In October 2014 after visiting Tunisia and crossing all Morocco to its southern end, I arrived in the Western Sahara, a territory annexed by Morocco. The place is desert and there are only a few scattered cities in the region. The city of Dakhla is where I spent most of the time as it is the most touristic place. Strong winds blow the throughout the year on its coast, being very suitable to do kitesurfing, a sport that I really like.

After a few days, I decided to go to Senegal. The problem is that I would have to cross two complicated boundaries. The first is the Western Sahara with Mauritania, which goes through a territory called “No Man’s Land”. An area disputed by Morocco and the Sahrawi Arab Democratic Republic. The second is between Mauritania and Senegal, considered by many to be the most corrupt border in the world.

In Dakhla, I arranged the price with a man to drive me along with other passengers to Nouadhibou, which is the largest city in northern Mauritania. The trip is only 430km, but lasted thirteen hours. Not because of the poor asphalt, but because there are thirteen police barriers to the border. Thank God I brought with me ten copies of my passport. So I would show the original document and leave a copy with the officers. Because of this, I saved ten minutes or more on each of the barriers, as they did not have computers, they had to write all the data on a sheet of paper.

In No Man’s Land, between Western Sahara and Mauritania

From the moment we left Dakhla until we reached the border, we didn’t see anybody other than the police. The region is one of the least populated countries in the world by population density. When we crossed the border, we entered an area called “No Man’s Land”. As the name says, this region of a few kilometers in length does not belong to any country and is completely abandoned. It was one of the dirtiest places I’ve ever seen in my life, and it has a large graveyard of cars for many reasons, whether it got bogged down, got stuck on the road or smuggled. As there is no road to cross it, we didn’t drive straight so we didn’t get bogged down in the sand like the other cars. I was a bit scared to be in this place without laws, but thank God again nothing bad happened to me.

When we arrived in Mauritania, we were fortunate to pass right in front of us the largest train in the world, which is used to transport iron from the mines. At night, as I entered the city of Nouadhibou, tired from the journey of spending the whole day in a very old car, with no air conditioning under the sun of the Sahara desert, I went straight to my hotel (very, very simple ) And I slept straight away.
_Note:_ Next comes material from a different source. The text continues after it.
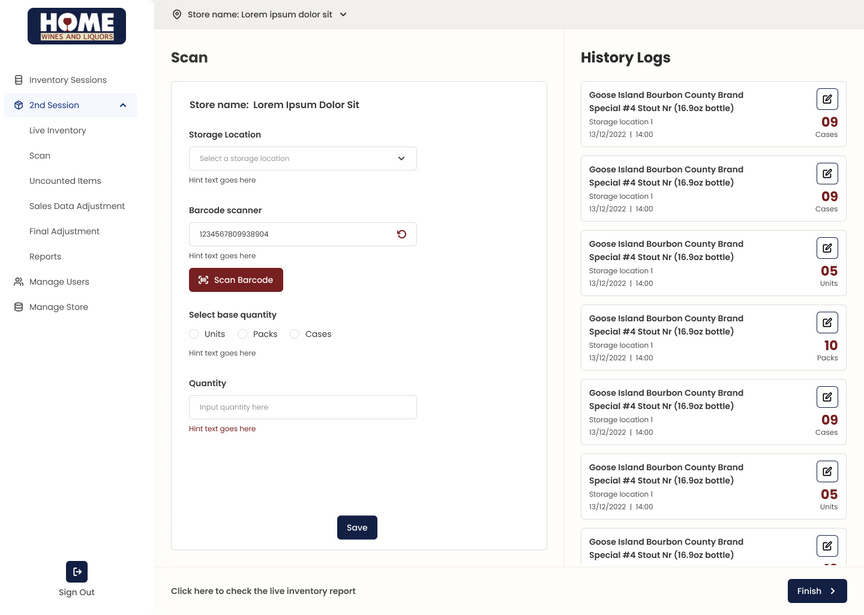Click the barcode reset refresh icon
The image size is (864, 615).
[x=401, y=234]
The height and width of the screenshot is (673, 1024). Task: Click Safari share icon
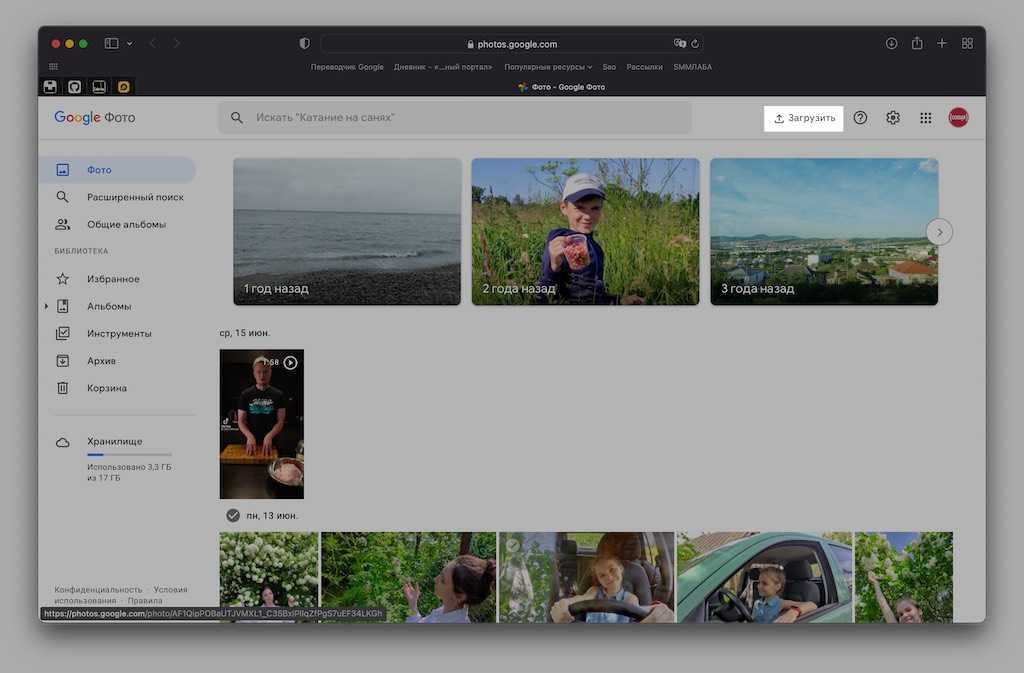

Abandoned cars in No Man’s Land

After visiting Nouadhibou and the capital Nouakchott, I decided to go to Dakar, which is the capital of Senegal. They are only 550km away, but the trip took all day again because of the police barriers and the delay in crossing another border.

Leave Mauritania, from the town of Rosso was fine, the problem was getting into Senegal, which was the most complicated border I’ve ever been in my life. The place looked like an anthill. A lot of queues and people running all over the place. What helped me a lot in the crossing, was that I speak French and that I made friends previously with a person who has influence with the policemen who work in the place.

Biggest train in the world in Mauritania

 

I have already visited 17 African countries, and almost all officers have asked for bribe when I am traveling overland. This border was no different. The corrupt cop would not let me pass if I did not pay, especially since I was a tourist. I was angry. The officer held my passport for a few minutes and said to me, if you don’t pay, you will not enter. Then I said if I pay I want the receipt, and I also said that I am a journalist, if he was sure he would continue with this attitude. After these words, the police handed me the passport, but with an angry look.

After I crossed the border, I got into another car that took me to Dakar. As usual, I made friends with someone who was in the same car and ended up spending the night in this person’s house. This was just the beginning of my journey in West Africa.